Although it wears it authenticity on its sleeve, there’s a point about fifteen minutes into The Wackness, poised to be the indiewood hit of the summer in a dreary season in which Tom McCarthy’s marginally effecting The Visitor is about the only specialty narrative finding any traction in the marketplace, where my bullshit meter, always at its most sensitive when watching a period youth picture, just about erupted. Method Man, who in his first truly dreadful screen performance, plays an armed body guard totting Jamaican pot distributor from Queens, one whom our apparently unpopular and friendless Upper East Side pot dealer hero (give me a break, look at this guy Josh Peck) would have had no way of crossing paths with if he wasn’t savvy and tough, adopts a Caribbean accent that’s worthy only of a Saturday Night Live sketch. When the movie finds itself ready to posit that these two are in business together, it immediately begins to falter on the plausibility front, a thing I suspect the filmmakers picked up on, as Meth’s screen time is pretty minimal and, aside from a nifty montage set to A Tribe Called Quest’s “Can I Kick It?”, the film doesn’t try to delve too deeply into the actual mechanics of being a pot dealer, a criminal profession that can be rather lucrative, stressful, and unassuming, one that is often full for boredom and quiet desperation, although its never portrayed that way in cinema.

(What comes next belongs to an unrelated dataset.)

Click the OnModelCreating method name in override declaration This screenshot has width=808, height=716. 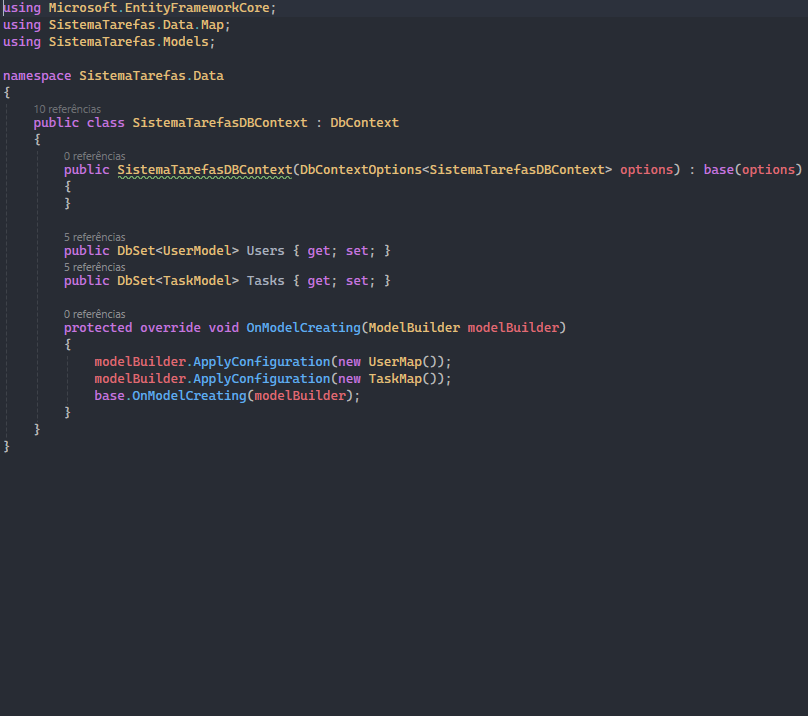pyautogui.click(x=303, y=328)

This is not a film without things to like – it’s extremely well cast, elegantly mounted and very funny at times. As the neurotic, pot smoking ex-hippie turned sour faced psychoanalyst who trades sessions for dime bags with Luke, Ben Kingsley is terrific, as good as his been since his legendary turn as Don Logan in Sexybeast, and Olivia Thirlby, as his daughter, who has a summer fling with the depressed, dope slangin’ leading man, continues her string of realty impressive, subtle work. She’s as dynamic and skilled a perfomer as any American actress under thirty working today. People like the ever radiant Jane Adams, Famke Janssen and even Mary Kate Olsen, as a mushroom dropping, dreadlocked blondie who ends up making our with the 64 year old Kingsley in barroom telephone booth, show up and turn in terrific supporting work. But as the bildungsroman clichés mount, we anticipate the various arcs of each relationship before they surface and this film, which has been trimmed by fifteen minutes from the version which took home the audience award at this year’s Sundance Film Festival, begins to feel a bit over long.

No matter how many murals to Kurt Cobain we see or Illmatic cues we hear, one can’t help but feel that the film, which is always quite inviting and entertaining, lacks the soulfulness its aspiring to. Perhaps it seems beside the point, but the Upper East Side has no lack of its own suppliers for kids like these and I doubt anyone like Luke Shapiro would venture that far to be in business with a guy who has heavies with Uzis. Meth generically represents all the trappings of danger low stakes pot dealers try like the plague to avoid. The film needs a character for a rapper to play though, to lend it that much needed “authenticity”, that, of course, doesn’t really exist in the ecosystem in which films like this get made.

The carefully molded world of the movie is one of its major selling points for a large portion of the target youth audience that geriatric seeming Sony Pictures Classics is hoping it can lure with this sweet and sugary, yet oddly colorless summer of 94’ hip-hop fantasia. From the desaturated hues of its early and middle passages to the alabaster pallor of almost its entire cast, this movie is lily white, regardless of how many Nas, Biggie and Wu-Tang Clan songs can get stuffed into the final mix. Its no surprise the only black participant in this black culturally infused movie is Meth, making a mockery of himself, the gentle irony of his actual voice on a Wu-Tang song playing in the background of his silly scenes here just another reminder of the spirit and verisimilitude that the film, despite best efforts, isn’t able to extract from its antecedents.